With the correction of a few typos and upgrading graphics, this is powerful. Here’s an update on RSS from Christopher Monckton’s – http://wattsupwiththat.com/2015/05/04/el-nio-has-not-yet-paused-the-pause/
Jim Sawhill the typos were corrected and the Sun’s spectral distribution graph was also corrected. The on-line version (with corrections) is at: http://fuelrfuture.com/review-of-forbes-on-line-magazine-article-solar-energy-revolution-a-massive-opportunity/ and hopefully the version posted to WUWT will be updated tonight. Thank you for your interest and comment. And you are correct, I should replace the RSS data with Lord Monckton’s latest.
condensed:
after 40 ys subsieded development they don’t buy their sustainabiliters.

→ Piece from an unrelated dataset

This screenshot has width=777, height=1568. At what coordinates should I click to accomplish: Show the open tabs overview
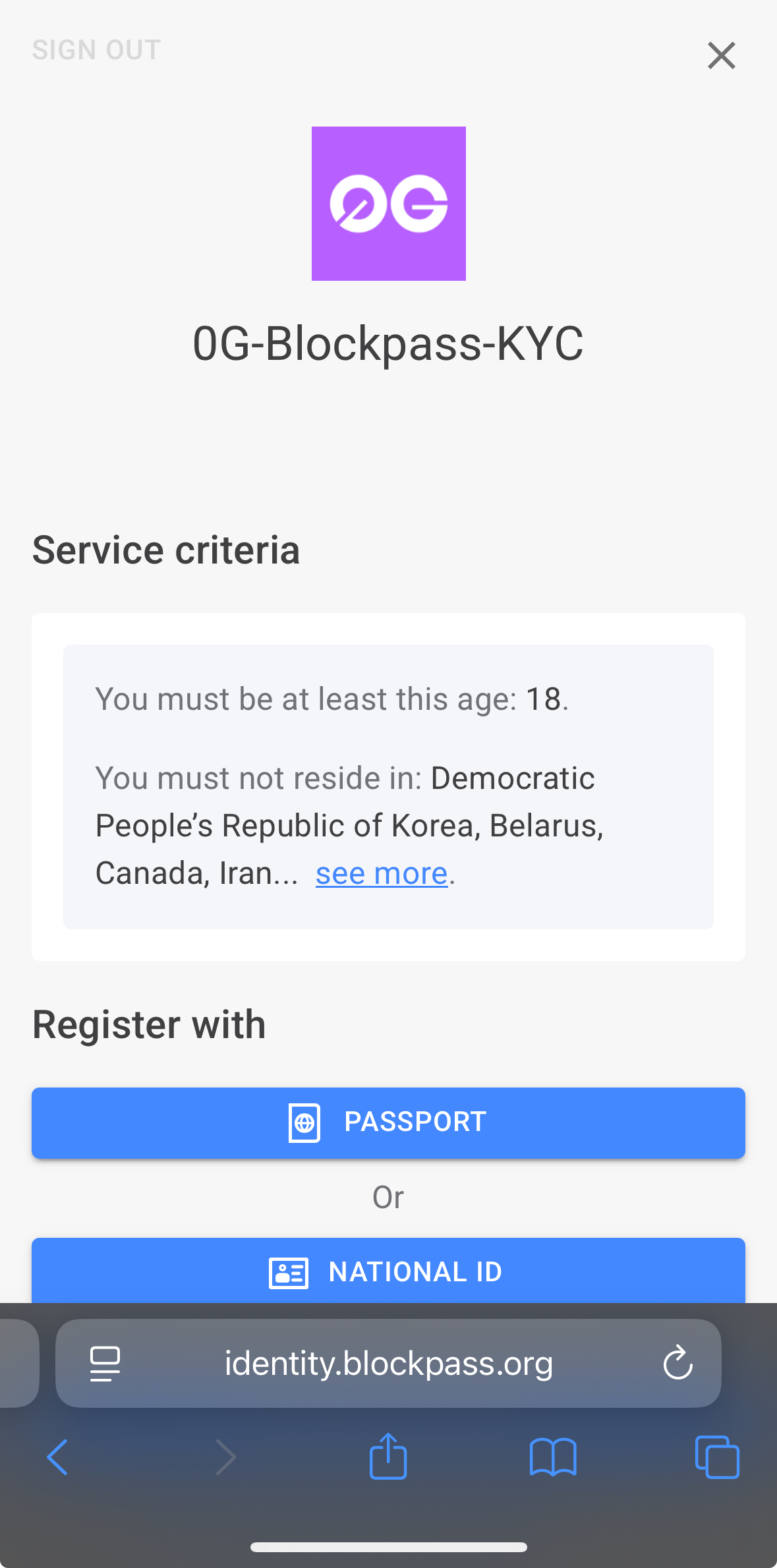tap(717, 1457)
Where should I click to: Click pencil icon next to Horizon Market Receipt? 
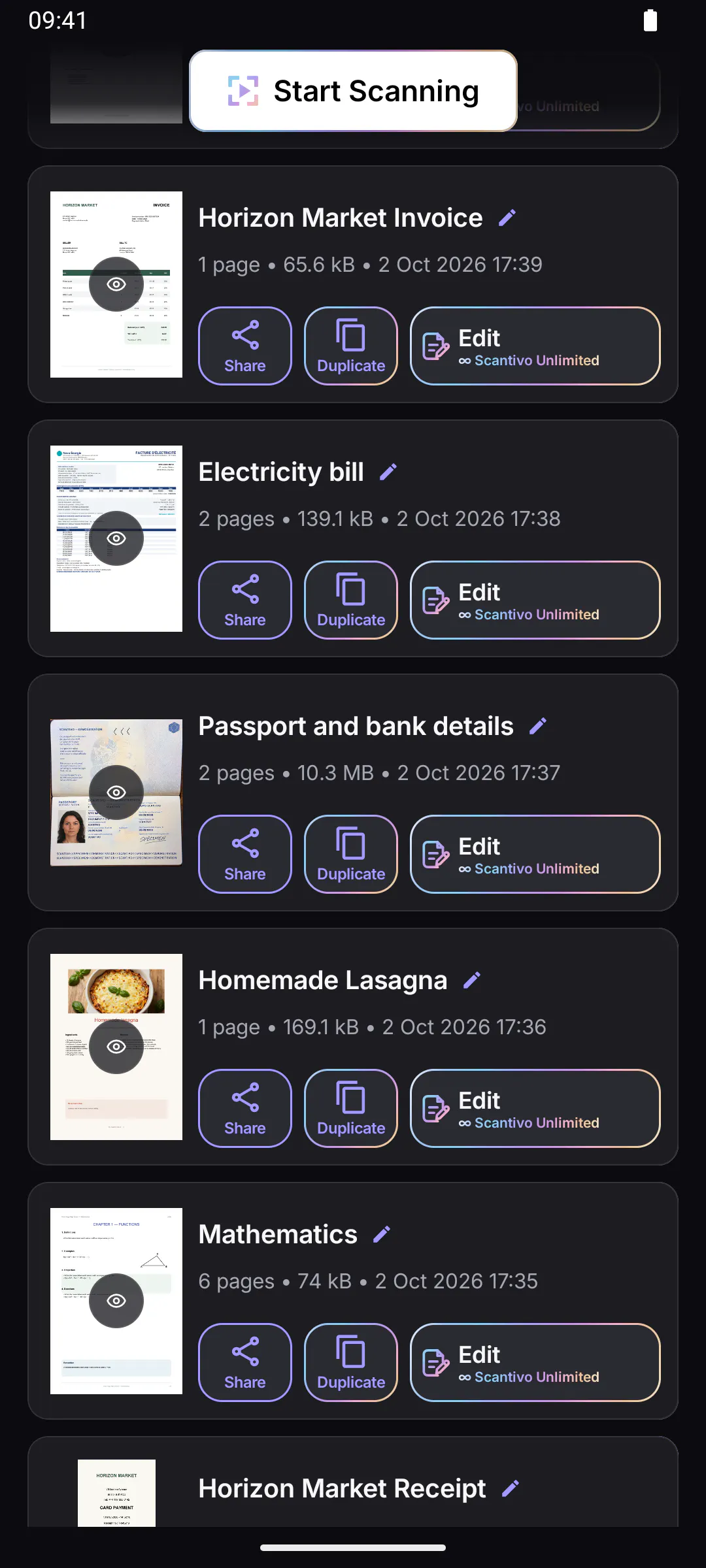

More condensed – written circa 2010:
“Wind Power – It doesn’t just blow, it SUCKS!”
“Solar Power – Stick it where the Sun don’t shine!”
Anthony – it would be great if this post was added to your reference material. This is the most cogent analysis that I’ve seen on the topic. I will be using it as reference material for years to come I suspect.
Curiously, I seem to recall that Anthony has solar power on his own roof. Perhaps I am mistaken in my recollection. So it isn’t clear that he agrees that solar power is not a reasonable amortized investment. I certainly don’t.
rgb
I have a god memory, and I recall that our host does indeed have rooftop solar.